▸ **WORK REQUEST**: Copy every record verbatim. Leave the pictures out.

--- RECORDS SUPPLIED ---

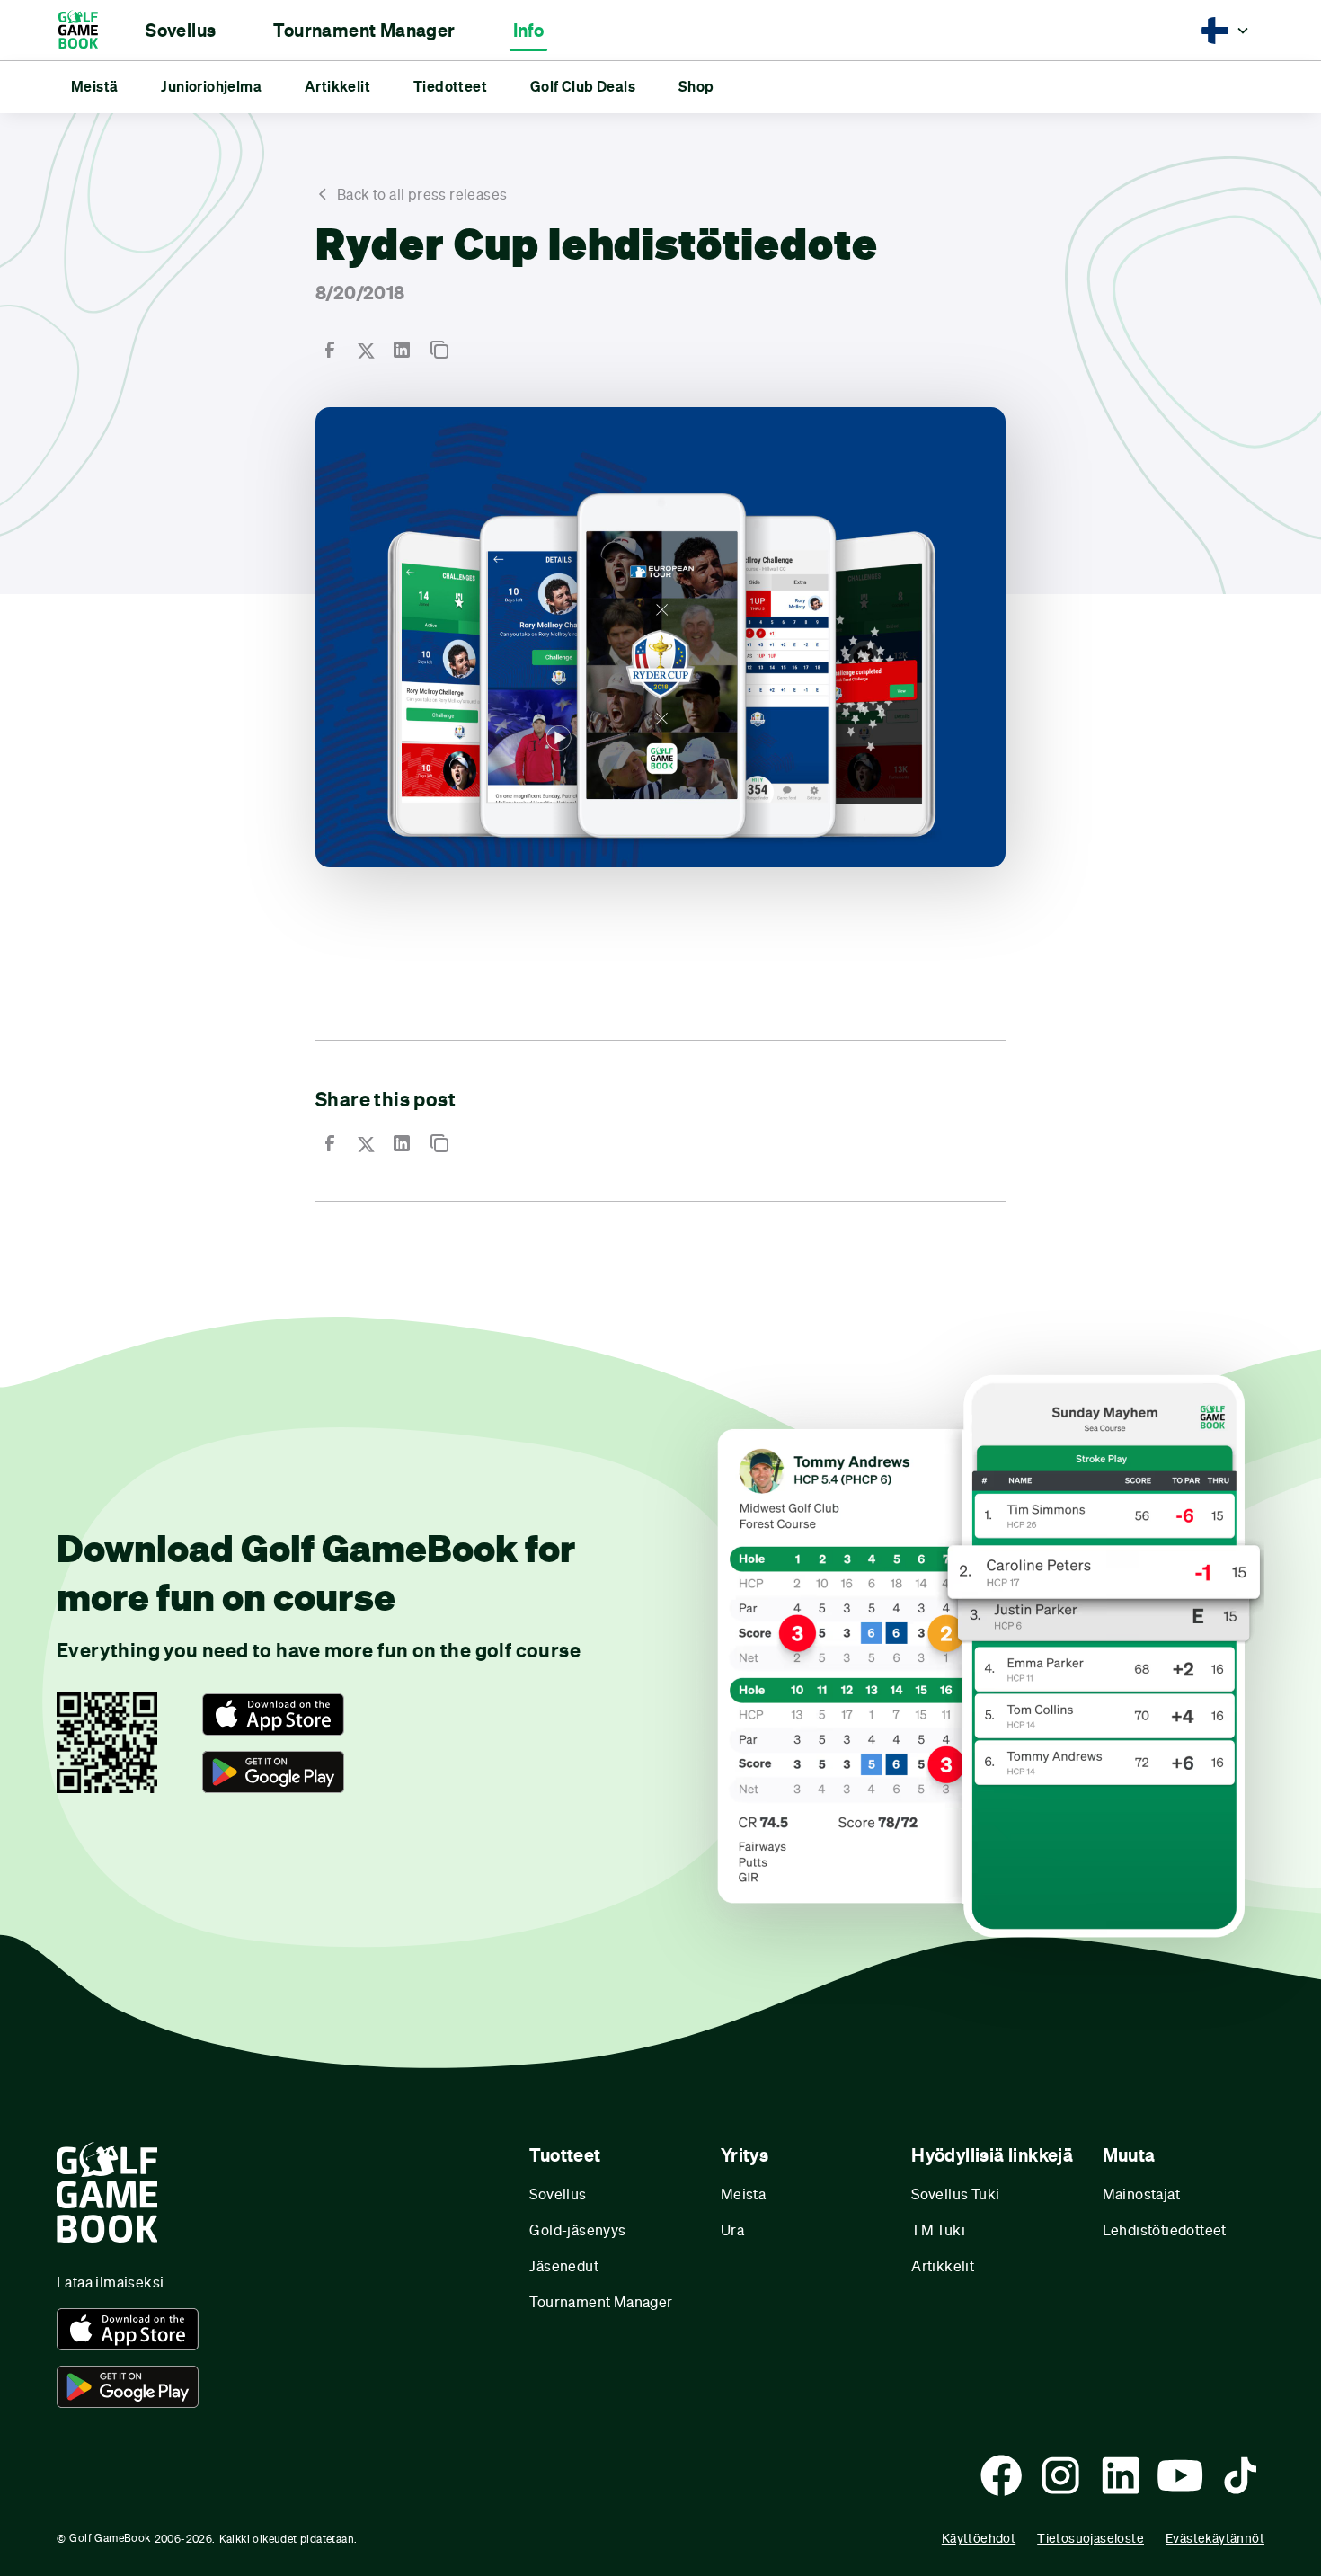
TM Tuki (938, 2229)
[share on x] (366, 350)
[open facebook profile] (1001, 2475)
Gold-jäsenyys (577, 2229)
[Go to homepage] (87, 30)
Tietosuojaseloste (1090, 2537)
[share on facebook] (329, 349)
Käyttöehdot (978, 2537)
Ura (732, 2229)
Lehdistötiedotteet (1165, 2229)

---

▸ **TASK ANSWER**:
TM Tuki (938, 2229)
[share on x] (366, 350)
[open facebook profile] (1001, 2475)
Gold-jäsenyys (577, 2229)
[Go to homepage] (87, 30)
Tietosuojaseloste (1090, 2537)
[share on facebook] (329, 349)
Käyttöehdot (978, 2537)
Ura (732, 2229)
Lehdistötiedotteet (1165, 2229)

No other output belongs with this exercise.